→ **EXERCISE PASSAGE**:
::::::

Walmart and Google Agree Voice-Shopping Deal
Walmart and Google are teaming up to enter the voice-shopping market, currently dominated by Amazon.
Starting with September, US consumers will be able to buy Walmart products using the voice-activated Google Assistant platform on phones and home devices.
Amazon’s AI virtual assistant Alexa already enables users to shop directly from the online retail giant.
The partnership enables Walmart to challenge Amazon’s dominance of the American voice shopping market.
Walmart’s head of e-commerce Marc Lore wrote in a blog post that the retailer plans to expand the use of voice-activated shopping across its 4,700 stores to “create customer experiences that don’t currently exist within voice shopping anywhere else”.
For example, Walmart could offer consumers the choice of picking up an order in store at a discount, or enable users to use voice shopping to purchase fresh groceries across the country.
Hundreds of thousands of products will be available.
Amazon has long challenged brick-and-mortar retailers by offering items at cheaper prices, often with free delivery.
Even though most retailers now have their own online stores, Amazon continues to dominate online sales, and the threat has only increased with its forays into same-day delivery and artificial intelligence-based voice shopping.

::::::

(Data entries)
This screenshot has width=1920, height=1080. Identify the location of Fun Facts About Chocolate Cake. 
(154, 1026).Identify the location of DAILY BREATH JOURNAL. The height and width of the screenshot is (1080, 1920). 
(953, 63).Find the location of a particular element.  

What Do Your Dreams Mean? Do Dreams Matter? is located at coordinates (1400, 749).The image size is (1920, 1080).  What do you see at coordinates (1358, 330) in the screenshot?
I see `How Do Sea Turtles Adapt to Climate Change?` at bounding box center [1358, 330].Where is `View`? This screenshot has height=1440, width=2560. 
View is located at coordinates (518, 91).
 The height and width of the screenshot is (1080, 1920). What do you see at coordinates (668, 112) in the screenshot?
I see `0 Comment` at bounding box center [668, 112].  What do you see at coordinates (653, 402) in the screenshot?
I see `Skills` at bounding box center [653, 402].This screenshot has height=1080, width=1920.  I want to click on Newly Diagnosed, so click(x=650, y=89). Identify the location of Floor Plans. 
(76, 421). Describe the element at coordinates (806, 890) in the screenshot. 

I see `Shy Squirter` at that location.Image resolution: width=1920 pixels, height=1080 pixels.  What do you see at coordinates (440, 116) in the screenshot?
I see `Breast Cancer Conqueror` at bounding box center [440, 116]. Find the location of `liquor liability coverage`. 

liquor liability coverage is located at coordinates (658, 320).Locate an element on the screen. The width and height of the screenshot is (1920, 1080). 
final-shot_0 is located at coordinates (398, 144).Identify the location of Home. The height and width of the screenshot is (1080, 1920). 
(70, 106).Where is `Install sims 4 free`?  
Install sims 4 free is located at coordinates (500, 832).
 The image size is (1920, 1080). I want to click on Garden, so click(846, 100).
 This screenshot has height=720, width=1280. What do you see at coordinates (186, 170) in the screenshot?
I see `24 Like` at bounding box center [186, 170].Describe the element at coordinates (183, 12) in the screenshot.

::::::

→ **EXPLORE THE MATERIAL**:
1 – Rewrite the article on the Walmart and Google voice-shopping deal between "Walmart and Google Agree" and "online retail giant.", inclusive, changing "consumers" to "shoppers".
2 – Carry on the article on the Walmart and Google voice-shopping deal from its final sentence.
These lines have no connection to the article on the Walmart and Google voice-shopping deal.

→ **ANSWERS TO THE EXERCISES**:
1 –
Walmart and Google Agree Voice-Shopping Deal
Walmart and Google are teaming up to enter the voice-shopping market, currently dominated by Amazon.
Starting with September, US shoppers will be able to buy Walmart products using the voice-activated Google Assistant platform on phones and home devices.
Amazon’s AI virtual assistant Alexa already enables users to shop directly from the online retail giant.

2 –
Google has been offering high street retailers a way to fight back by offering their products on its Google Express online shopping mall.
Walmart will be offering the most items of any retailer on the Google Express platform.
All users must do is link their Walmart accounts to Google Express.
Walmart has been making a gradual march onto Amazon’s turf.
In April, Amazon expanded the Prime Now same-day delivery service to include certain items like food and medicines. Now Walmart has teamed up with ride-hailing app Uber to offer online grocery deliveries in six states.
In June, Amazon accused Walmart of “bullying” its technology suppliers into shunning Amazon’s cloud computing service.
Walmart has also challenged Amazon by offering discounts to customers who buy online and pick up in-store, and free two-day shipping for purchases of $35 or more. The latter move prompted Amazon to lower its own threshold for free shipping in order to stay competitive.
Over the past two years, Amazon has been making an increasing play for offline bricks-and-mortar shops – from the physical book shop Amazon Books, launched in Seattle in 2015, to its ongoing acquisition of the organic food chain Whole Foods.